A slower economy isn’t churning out the jobs it used to, so fewer people are moving to Edmonton. That’s reduced Multiple Listing Service sales in 2015 and next year won’t be much better, Butchart says.

MLS sales will fall to 17,500 units in 2015, inch back up to 17,800 in 2016 and rise further to 18,300 in 2017, CMHC says.

“This year, we saw quite a pullback in the resale market and we’ve seen quite a rise in the number of listings on the market. Next year, we expect that the resale market will likely increase a little bit but it likely won’t happen until the second half of the year and even the increase we’re looking at will be quite small.”

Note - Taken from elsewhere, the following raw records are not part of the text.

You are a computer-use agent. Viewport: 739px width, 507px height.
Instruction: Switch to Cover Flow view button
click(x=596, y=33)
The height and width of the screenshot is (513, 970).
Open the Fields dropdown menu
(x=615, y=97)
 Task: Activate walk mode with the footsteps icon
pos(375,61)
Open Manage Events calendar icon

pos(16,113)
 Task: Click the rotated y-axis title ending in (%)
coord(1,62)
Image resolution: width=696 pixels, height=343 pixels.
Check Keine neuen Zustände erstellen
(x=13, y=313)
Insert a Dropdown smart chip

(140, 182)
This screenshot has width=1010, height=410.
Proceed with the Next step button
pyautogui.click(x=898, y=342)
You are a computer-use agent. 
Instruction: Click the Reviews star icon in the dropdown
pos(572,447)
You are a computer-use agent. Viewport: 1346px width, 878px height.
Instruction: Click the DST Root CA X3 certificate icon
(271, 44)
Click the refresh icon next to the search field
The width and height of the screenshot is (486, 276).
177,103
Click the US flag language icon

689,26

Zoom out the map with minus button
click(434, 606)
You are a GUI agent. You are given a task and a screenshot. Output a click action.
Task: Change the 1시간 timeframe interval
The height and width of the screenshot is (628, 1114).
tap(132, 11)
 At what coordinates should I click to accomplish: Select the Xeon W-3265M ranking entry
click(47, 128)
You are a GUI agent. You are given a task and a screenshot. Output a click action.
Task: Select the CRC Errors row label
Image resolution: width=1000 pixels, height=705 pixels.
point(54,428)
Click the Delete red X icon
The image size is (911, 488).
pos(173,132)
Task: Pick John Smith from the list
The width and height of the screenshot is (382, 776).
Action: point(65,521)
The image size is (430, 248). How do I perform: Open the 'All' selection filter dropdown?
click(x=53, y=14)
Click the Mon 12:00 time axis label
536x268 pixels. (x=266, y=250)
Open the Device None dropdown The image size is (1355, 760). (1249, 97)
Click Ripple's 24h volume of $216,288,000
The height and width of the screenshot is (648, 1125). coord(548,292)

Buyers currently hold the advantage over sellers in the market, Butchart said. “We’re looking at longer selling times and we’re starting to see prices soften just a little bit in the market.”

The average resale price is forecast at $366,000 for 2016, up from the predicted average resale price of $363,000 for 2015. By 2017, the improving economy will push it up to $374,000, she said.

RENTAL

CMHC believes Edmonton’s vacancy rate will go up over the next three years as growth in the supply of rental accommodation surpasses demand. The vacancy rate in the Edmonton census metropolitan area is expected to be 3.0 per cent in 2015, 3.5 per cent in 2016 and 3.7 per cent in 2017, the federal agency says.

“One of the things we’ve been dealing with in the last couple of years is an increase in the number of rental apartments in Edmonton,” Butchart said. “We currently have between 2,500 to 3,000 additional rental apartments under construction in Edmonton.”

The forecast average rent for a two-bedroom apartment in 2015 is $1,265. In 2016, it will rise to $1,295 and again in 2017 to $1,320.

“If you look at average rents, we are going to see a little more upward movement because these new units that are coming on are renting for more than the traditional stock is. But if you look at rent growth, we’re already seeing that that’s slowing down. We were at five or six per cent even just last year and now we’re close to the two-per-cent mark.”

NEW

The multi-family residential market had an especially strong year in 2015, but the pace of construction will weaken as the year closes out and into 2016 as the economy and net migration both slow down. Multi-family housing starts are forecast at 10,500 units in 2015, 5,500 in 2016 and 5,000 for 2017.

“On the single-detached side, we are already seeing that builders have pulled back and we’re going to continue to see that next year with them pulling back on the number of houses they’re starting,” Butchart said.

Weaker economic conditions and a well-supplied resale home market will curtail single-detached home construction. Single-detached starts will total 5,900 in 2015, 5,600 in 2016 and 5,800 in 2017.